At a chemical level they found increased interferon gamma with the NK cells, supporting the finding that interferon gamma producing NK cells were increased.
Granzyme B was significantly decreased. This enzyme cuts proteins and is used to target virally infected cells and induce cell death. A decrease in this might mean we cannot clear viral infections properly.
Various factors were found to positively and negatively correlate with each other. This is complex to explain (and would require more research from me than I have time for) so I will just comment on the negative correlation between Tregs and NK cell cytotoxic function. This might imply, together with other research, that our high Tregs might be suppressing our NK cells. Which begs the question, why are our Tregs high? Is this autoimmune or autoinflammatory?
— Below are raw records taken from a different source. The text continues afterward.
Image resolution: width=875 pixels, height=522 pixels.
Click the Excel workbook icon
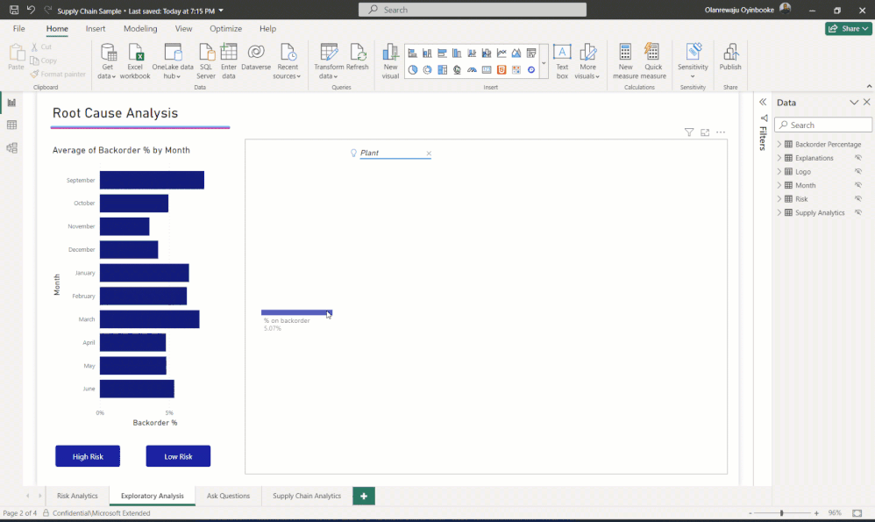coord(135,61)
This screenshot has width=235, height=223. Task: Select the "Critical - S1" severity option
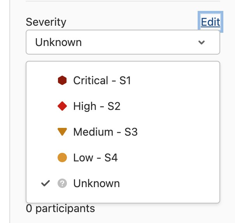(102, 81)
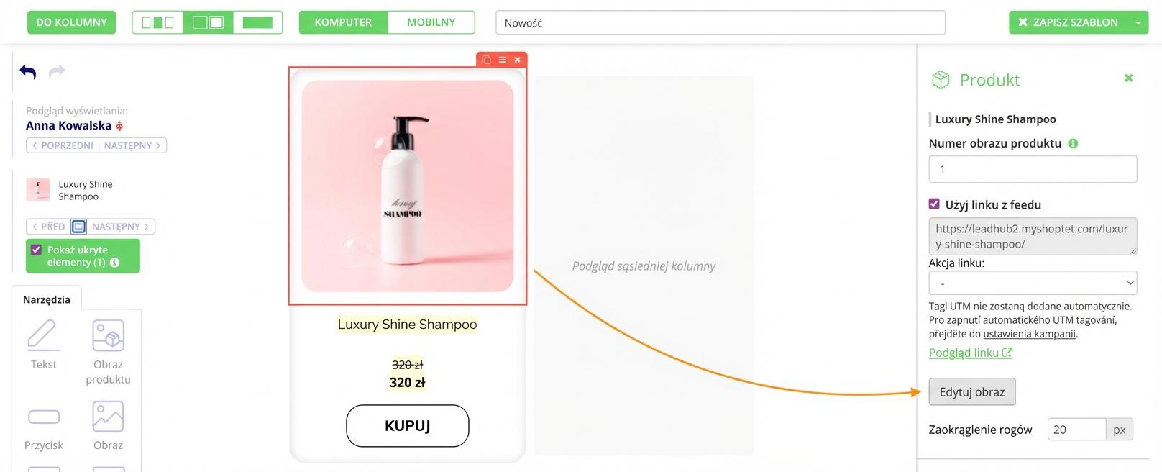The height and width of the screenshot is (472, 1162).
Task: Toggle Pokaż ukryte elementy checkbox
Action: coord(36,250)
There is also something wrong with the binding of antigens to neutrophils. I don't know enough about this to be sure, but its likely that it means neutropils cannot properly bind to cells that should be targeted by the immune system. Since neutrophils can be up to 80% of our white blood cells this is concerning. Neutrophils are involved in chronic inflammatory conditions, but I am unsure just what this finding implies.
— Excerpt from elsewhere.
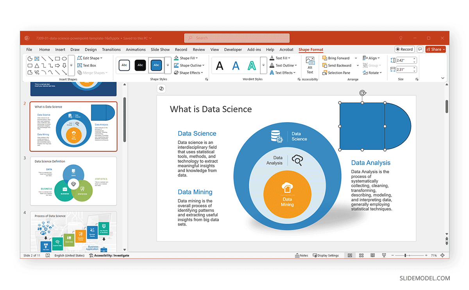The height and width of the screenshot is (290, 469).
Task: Open Display Settings in status bar
Action: (x=326, y=255)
Neutophil function is discussed here:
http://medicine.cf.ac.uk/molecular-...ing/neutrophil-resources/neutrophil-function/
http://medicine.cf.ac.uk/molecular-...ing/neutrophil-resources/neutrophil-function/
Be warned the article in the link is a little technical. What I think the low antigen binding in CFS might mean is that yet again our immune system cannot kill problem cells effectively.
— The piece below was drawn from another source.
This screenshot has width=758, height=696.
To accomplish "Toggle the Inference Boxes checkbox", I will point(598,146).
Having most of our innate immune system less functional, and our adaptive immune system possibly dysfunctional in various ways, might imply we have major problems in our immune system. What a surprise!
The paper sums it up this way:
The results from the present study suggest that the mechanism for CFS/ME may involve decreases in NK cell activity, NK lytic proteins, pDCs, IFN-gamma, HNA2 antigens and memory B cells, concurrent with increases in immature B cells, NK cell degranulation, TNF-alpha and NK cell specific IFN-gamma.
They are not specific about results, but alterations in platelets and sedimentation rates are implied to be increases in patients. So we might have an increased tendency to blood clotting and failure in microcirculation, which fits with much earlier findings in CFS of problems with blood flow and increased clotting that were treated with heparin.
I find it fascinating how this study might explain so many of our problems, from chronic infection and chronic inflammation, to excessive tiredness and disrupted sleep. As usual this just begs more research, but how is this done with limited funding?
The paper ends with this:
In summary, the findings from this present study confirm a substantial breakdown in immune tolerance and inflammatory mechanisms in patients with CFS/ME. This likely involves significant impairments in the NK cell function, over-reactive Tregs, impaired DCs, neutrophils, dysregulation in cytokine levels and abnormal production of adenosine. Collectively these defects are overwhelming and further confirmatory studies may be required owing to the multifactorial and heterogeneous nature of the disorder. Importantly, it may necessary to confirm the levels of circulating IFN-Is in CFS/ME patients and the exact profile of memory B cells and immature B cells that are disproportional in CFS/ME.